Windows: PowerShell + Service Control Manager

An equivalent for Windows servers: subscribe to Service Control Manager events in the System Event Log (Event ID 7031, 7034 — service failed/restarted). Uses Windows Event Trigger in Task Scheduler.

Notifier script

param([string]$ServiceName, [string]$EventId)
. C:\scripts\Notifly.ps1

$svc = Get-Service -Name $ServiceName -ErrorAction SilentlyContinue
$status = if ($svc) { $svc.Status } else { "Unknown" }

# Last 20 entries from the System log for this service
$logs = Get-WinEvent -FilterHashtable @{LogName='System'; ProviderName='Service Control Manager'} `
        -MaxEvents 20 -ErrorAction SilentlyContinue |
        Where-Object { $_.Message -match $ServiceName } |
        Select-Object -First 5 |
        ForEach-Object { "$($_.TimeCreated.ToString('HH:mm:ss'))  $($_.Message)" } |
        Out-String

Send-Notifly `
    -Title "🛑 Сервис $ServiceName упал на $env:COMPUTERNAME" `
    -Message "Статус: $status`nEvent ID: $EventId`n`n$logs" `
    -Priority 9

Subscribing to events for critical services

$services = @("Spooler", "W3SVC", "MSSQLSERVER", "nginx")

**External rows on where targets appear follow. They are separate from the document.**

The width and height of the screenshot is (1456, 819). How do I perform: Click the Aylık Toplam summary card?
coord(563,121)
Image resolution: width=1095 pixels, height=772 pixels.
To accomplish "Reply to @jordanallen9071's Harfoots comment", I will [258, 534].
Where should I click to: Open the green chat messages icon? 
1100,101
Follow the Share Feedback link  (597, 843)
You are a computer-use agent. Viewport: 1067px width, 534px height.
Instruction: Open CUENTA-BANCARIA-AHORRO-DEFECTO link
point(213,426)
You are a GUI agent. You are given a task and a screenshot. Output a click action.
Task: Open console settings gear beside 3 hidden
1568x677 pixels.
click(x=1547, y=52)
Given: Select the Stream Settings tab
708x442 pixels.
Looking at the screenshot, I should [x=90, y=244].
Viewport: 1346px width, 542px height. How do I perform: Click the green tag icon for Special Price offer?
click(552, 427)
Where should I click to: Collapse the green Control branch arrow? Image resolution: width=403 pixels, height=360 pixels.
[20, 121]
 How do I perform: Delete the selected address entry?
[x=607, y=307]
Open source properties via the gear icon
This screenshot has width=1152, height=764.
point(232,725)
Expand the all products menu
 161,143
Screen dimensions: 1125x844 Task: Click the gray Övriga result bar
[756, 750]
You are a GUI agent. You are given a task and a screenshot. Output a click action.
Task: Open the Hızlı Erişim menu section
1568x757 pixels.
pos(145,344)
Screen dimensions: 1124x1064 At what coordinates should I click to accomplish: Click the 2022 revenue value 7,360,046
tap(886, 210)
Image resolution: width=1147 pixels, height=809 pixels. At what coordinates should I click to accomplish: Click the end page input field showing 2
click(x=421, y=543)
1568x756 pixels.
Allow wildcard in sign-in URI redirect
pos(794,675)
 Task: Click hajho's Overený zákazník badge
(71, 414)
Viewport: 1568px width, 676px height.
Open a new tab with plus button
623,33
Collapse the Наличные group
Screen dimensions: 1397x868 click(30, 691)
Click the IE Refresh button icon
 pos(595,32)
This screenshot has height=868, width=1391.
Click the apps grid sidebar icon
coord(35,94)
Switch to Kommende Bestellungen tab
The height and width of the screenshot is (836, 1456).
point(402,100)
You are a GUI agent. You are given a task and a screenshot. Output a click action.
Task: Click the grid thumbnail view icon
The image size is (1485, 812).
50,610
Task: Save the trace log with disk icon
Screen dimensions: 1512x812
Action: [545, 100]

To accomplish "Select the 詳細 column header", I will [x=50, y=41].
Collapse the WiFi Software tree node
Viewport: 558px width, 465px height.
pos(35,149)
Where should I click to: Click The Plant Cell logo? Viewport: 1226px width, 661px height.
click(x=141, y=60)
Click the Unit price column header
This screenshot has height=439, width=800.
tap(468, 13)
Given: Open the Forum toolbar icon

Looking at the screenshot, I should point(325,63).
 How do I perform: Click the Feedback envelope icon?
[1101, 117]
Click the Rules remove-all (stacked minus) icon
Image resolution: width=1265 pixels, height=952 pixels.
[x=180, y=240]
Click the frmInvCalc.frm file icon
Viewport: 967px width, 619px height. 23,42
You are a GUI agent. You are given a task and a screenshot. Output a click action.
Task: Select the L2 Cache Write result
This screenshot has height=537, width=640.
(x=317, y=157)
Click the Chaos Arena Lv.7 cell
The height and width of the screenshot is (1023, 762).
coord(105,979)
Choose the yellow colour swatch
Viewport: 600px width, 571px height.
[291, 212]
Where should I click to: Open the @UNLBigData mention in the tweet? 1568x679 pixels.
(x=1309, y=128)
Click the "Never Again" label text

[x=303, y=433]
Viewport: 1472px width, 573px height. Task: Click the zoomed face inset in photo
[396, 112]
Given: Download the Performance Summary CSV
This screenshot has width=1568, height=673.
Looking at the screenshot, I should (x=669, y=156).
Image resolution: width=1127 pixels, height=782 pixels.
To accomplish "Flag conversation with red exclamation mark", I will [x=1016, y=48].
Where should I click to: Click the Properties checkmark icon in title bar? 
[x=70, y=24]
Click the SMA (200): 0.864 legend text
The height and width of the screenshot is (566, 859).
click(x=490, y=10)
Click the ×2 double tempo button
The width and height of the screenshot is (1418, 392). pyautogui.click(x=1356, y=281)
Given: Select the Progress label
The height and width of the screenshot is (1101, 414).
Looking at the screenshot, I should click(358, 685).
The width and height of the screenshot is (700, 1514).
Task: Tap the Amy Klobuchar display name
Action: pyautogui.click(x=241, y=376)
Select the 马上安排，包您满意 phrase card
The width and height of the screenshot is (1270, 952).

foreach ($s in $services) {
    $xml = @"
<QueryList>
  <Query Id="0" Path="System">
    <Select Path="System">
      *[System[Provider[@Name='Service Control Manager'] and (EventID=7031 or EventID=7034)]]
      and *[EventData[Data='$s']]
    </Select>
  </Query>
</QueryList>
"@
    $Trigger = New-ScheduledTaskTrigger -AtStartup
    $Trigger.Subscription = $xml
    $Action = New-ScheduledTaskAction -Execute "powershell.exe" `
        -Argument "-NoProfile -ExecutionPolicy Bypass -File C:\scripts\Notifly-Service-Failed.ps1 -ServiceName $s -EventId 7031"
    Register-ScheduledTask -TaskName "Notifly Watch $s" -Trigger $Trigger -Action $Action `
        -Principal (New-ScheduledTaskPrincipal -UserId "SYSTEM" -LogonType ServiceAccount -RunLevel Highest) `
        -Force
}

Alternative: scheduled polling

If subscribing to events doesn’t work for some reason — poll the services every minute:

. C:\scripts\Notifly.ps1
$watch = @("Spooler", "W3SVC", "MSSQLSERVER")
$state = "C:\ProgramData\Notifly\service-state.json"
$prev  = if (Test-Path $state) { Get-Content $state | ConvertFrom-Json } else { @{} }
$now   = @{}
foreach ($s in $watch) {
    $svc = Get-Service -Name $s -ErrorAction SilentlyContinue
    $now[$s] = if ($svc) { $svc.Status.ToString() } else { "Missing" }
    if ($prev.$s -and $prev.$s -ne $now[$s] -and $now[$s] -ne "Running") {
        Send-Notifly -Title "🛑 $s: $($now[$s]) на $env:COMPUTERNAME" `
                     -Message "Было: $($prev.$s)" -Priority 9
    }
}
$now | ConvertTo-Json | Set-Content $state

Benefits

Zero false alerts: the message arrives exactly when the unit actually went to failed.
No agents: systemd is already installed everywhere — no need for Zabbix, Prometheus, or Datadog just for a simple up/down check.
Context in your pocket: the message contains 20 log lines, often enough to understand the cause directly from your phone.

What to improve next

Add a “Restart” link — a separate action in Notifly with a deep link to the internal admin portal.
Implement different priority levels: for secondary cron units priority=4, for prod databases — priority=10.